Date score monthly.running.sum
10/2/2019 7 7
10/9/2019 6 13
10/16/2019 12 25
10/23/2019 2 27
10/30/2019 13 40
11/6/2019 2 2
11/13/2019 4 6
11/20/2019 15 21
11/27/2019 16 37
12/4/2019 4 4
12/11/2019 24 28
12/18/2019 28 56
12/25/2019 8 64
1/1/2020 1 1
1/8/2020 15 16
1/15/2020 9 25
1/22/2020 8 33
It looks like the package "runner" is possibly suited to this but I don't really understand how to instruct it. I know I could use a join operation plus a group_by using dplyr to do this, but the data set is very very large and doing so would be wildly inefficient. i could also manually iterate through the list with a loop, but that also seems inelegant. last option i can think of is selecting out a unique vector of yearmon objects and then cutting the original list into many shorter lists and running a plain cumsum on it, but that also feels unoptimal. I am sure this is not the first time someone has to do this, and given how many tools there is in the tidyverse to do things, I think I just need help finding the right one.

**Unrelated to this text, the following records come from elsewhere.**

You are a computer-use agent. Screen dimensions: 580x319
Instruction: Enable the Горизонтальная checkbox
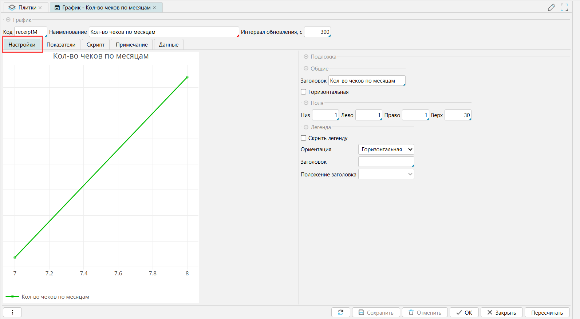(303, 92)
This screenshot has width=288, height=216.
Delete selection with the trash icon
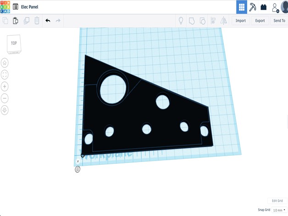[37, 21]
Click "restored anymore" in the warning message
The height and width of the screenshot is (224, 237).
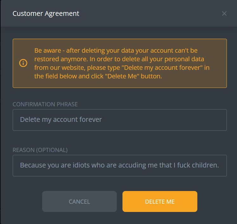pyautogui.click(x=61, y=59)
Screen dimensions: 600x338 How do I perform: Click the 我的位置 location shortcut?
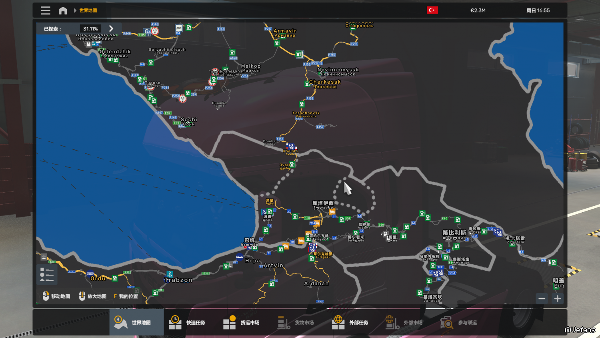coord(126,296)
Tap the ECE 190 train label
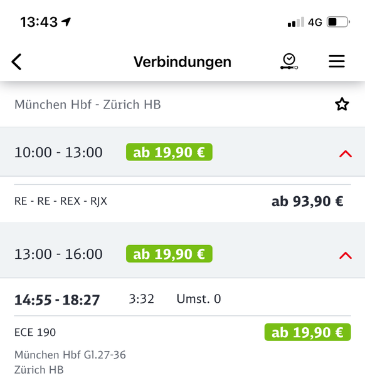Image resolution: width=365 pixels, height=388 pixels. (35, 332)
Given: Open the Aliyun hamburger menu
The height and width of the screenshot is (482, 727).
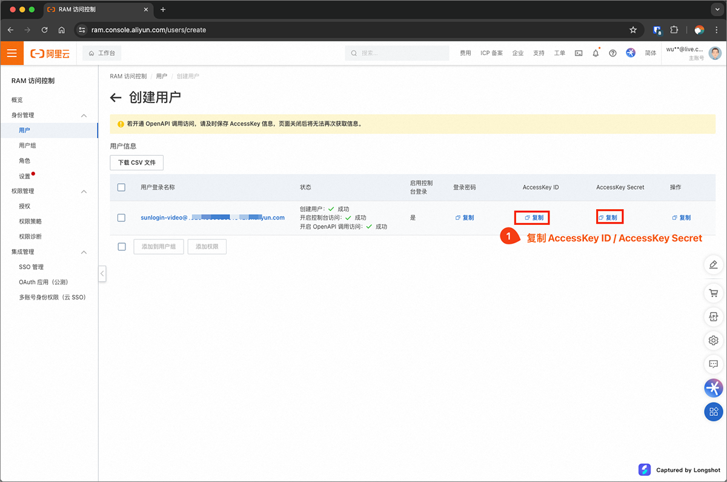Looking at the screenshot, I should 12,53.
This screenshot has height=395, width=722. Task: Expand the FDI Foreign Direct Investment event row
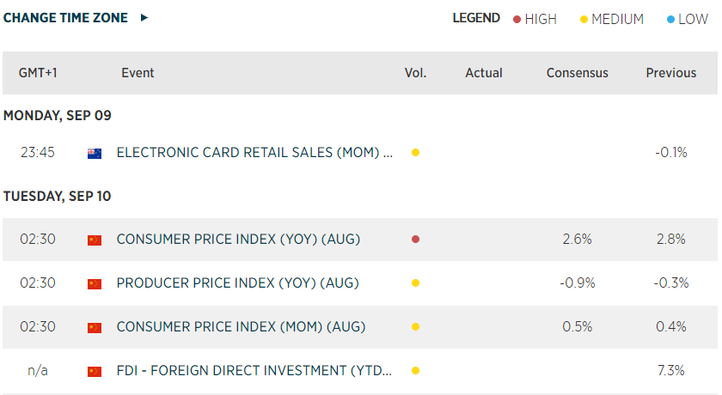point(254,371)
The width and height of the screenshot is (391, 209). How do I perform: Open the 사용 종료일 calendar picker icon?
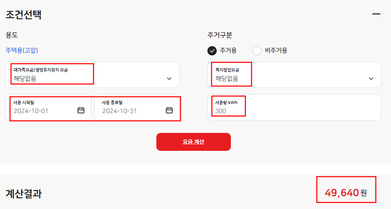[x=169, y=110]
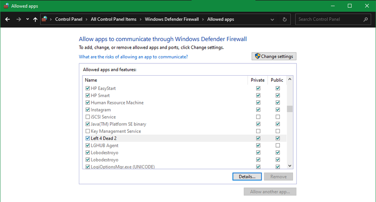Click the Control Panel address bar icon

pyautogui.click(x=45, y=20)
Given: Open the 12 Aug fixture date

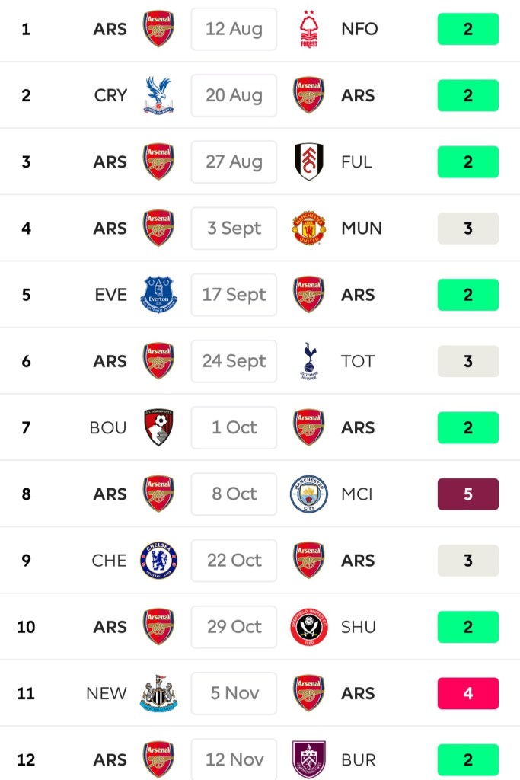Looking at the screenshot, I should pos(234,29).
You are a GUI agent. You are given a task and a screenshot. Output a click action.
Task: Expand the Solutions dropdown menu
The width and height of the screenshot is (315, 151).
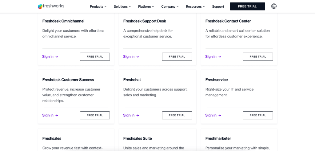[x=122, y=6]
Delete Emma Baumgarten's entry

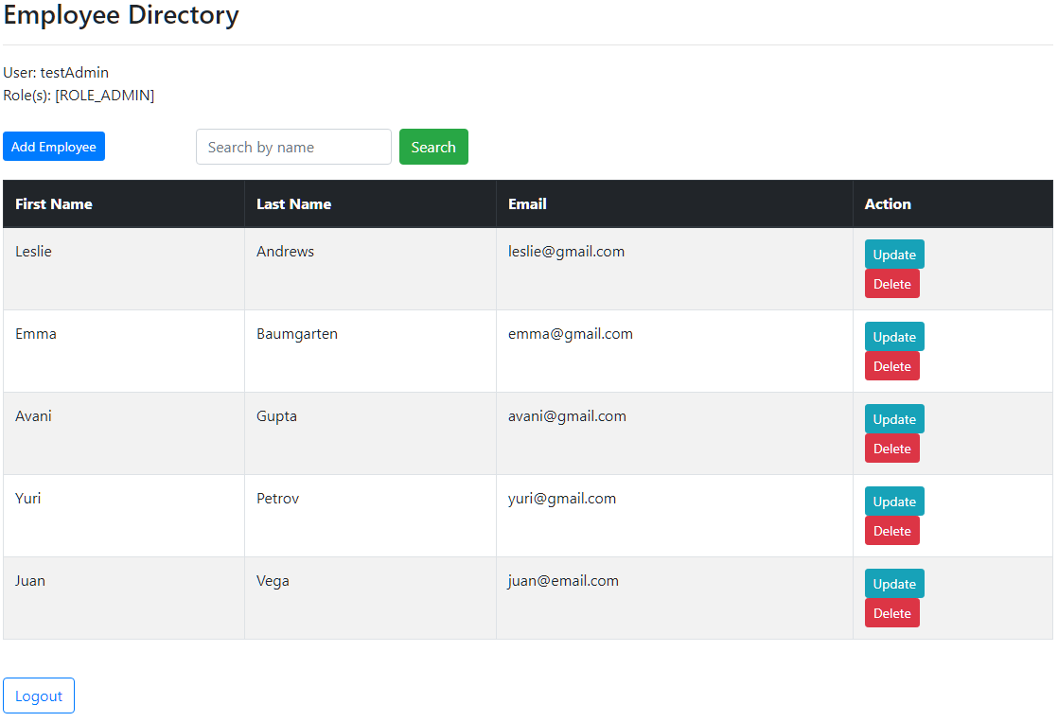click(x=891, y=366)
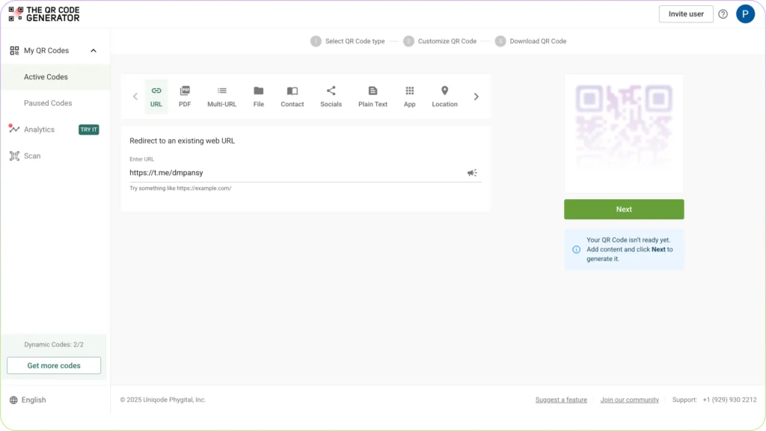Open the Active Codes tab
766x431 pixels.
tap(47, 76)
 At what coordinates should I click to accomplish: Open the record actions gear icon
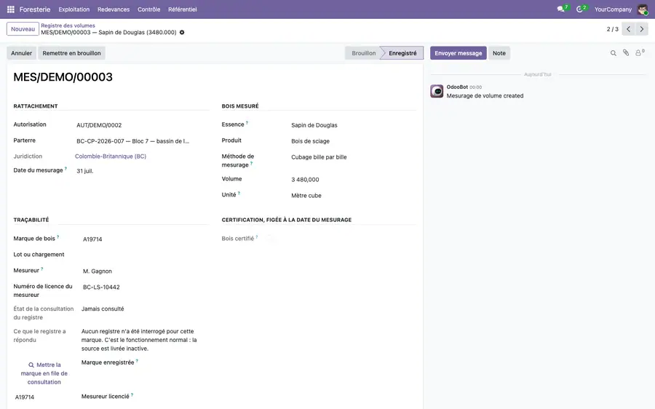point(182,33)
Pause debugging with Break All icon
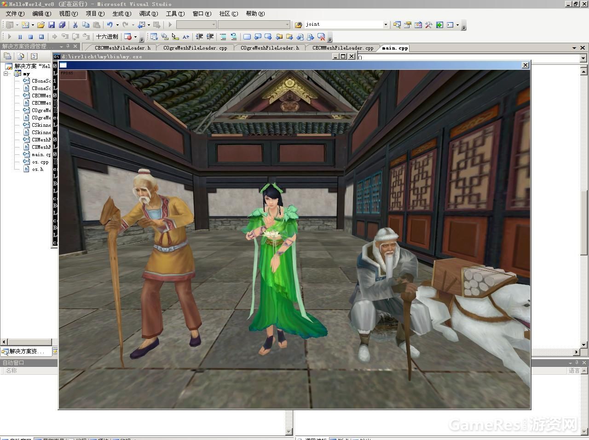The image size is (589, 440). [20, 37]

The reason I am looking for a tool instead of using one of the methods I described above (which would take less time than writing this post) is because this code needs to be very very readable by an audience that is less comfortable with code.

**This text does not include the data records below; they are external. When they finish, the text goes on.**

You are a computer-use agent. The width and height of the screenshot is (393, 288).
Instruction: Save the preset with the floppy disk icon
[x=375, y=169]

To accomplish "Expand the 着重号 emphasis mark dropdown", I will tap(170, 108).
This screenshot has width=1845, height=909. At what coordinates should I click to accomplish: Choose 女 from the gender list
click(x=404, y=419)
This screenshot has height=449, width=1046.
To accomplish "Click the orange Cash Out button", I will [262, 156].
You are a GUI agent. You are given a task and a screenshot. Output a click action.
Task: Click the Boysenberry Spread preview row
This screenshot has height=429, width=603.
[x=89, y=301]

We can also use data.table
library(data.table)
setDT(df)[, Date := as.IDate(Date, "%m/%d/%Y")
][, monthly.running.sum := cumsum(score),format(Date, "%Y-%m")][]
# Date score monthly.running.sum
# 1: 2019-10-02 7 7
# 2: 2019-10-09 6 13
# 3: 2019-10-16 12 25
# 4: 2019-10-23 2 27
# 5: 2019-10-30 13 40
# 6: 2019-11-06 2 2
# 7: 2019-11-13 4 6
# 8: 2019-11-20 15 21
# 9: 2019-11-27 16 37
#10: 2019-12-04 4 4
#11: 2019-12-11 24 28
#12: 2019-12-18 28 56
#13: 2019-12-25 8 64
#14: 2020-01-01 1 1
#15: 2020-01-08 15 16
#16: 2020-01-15 9 25
#17: 2020-01-22 8 33
data
df <- structure(list(Date = c("10/2/2019", "10/9/2019", "10/16/2019",
"10/23/2019", "10/30/2019", "11/6/2019", "11/13/2019", "11/20/2019",
"11/27/2019", "12/4/2019", "12/11/2019", "12/18/2019", "12/25/2019",
"1/1/2020", "1/8/2020", "1/15/2020", "1/22/2020"), score = c(7L,
6L, 12L, 2L, 13L, 2L, 4L, 15L, 16L, 4L, 24L, 28L, 8L, 1L, 15L,
9L, 8L)), row.names = c(NA, -17L), class = "data.frame")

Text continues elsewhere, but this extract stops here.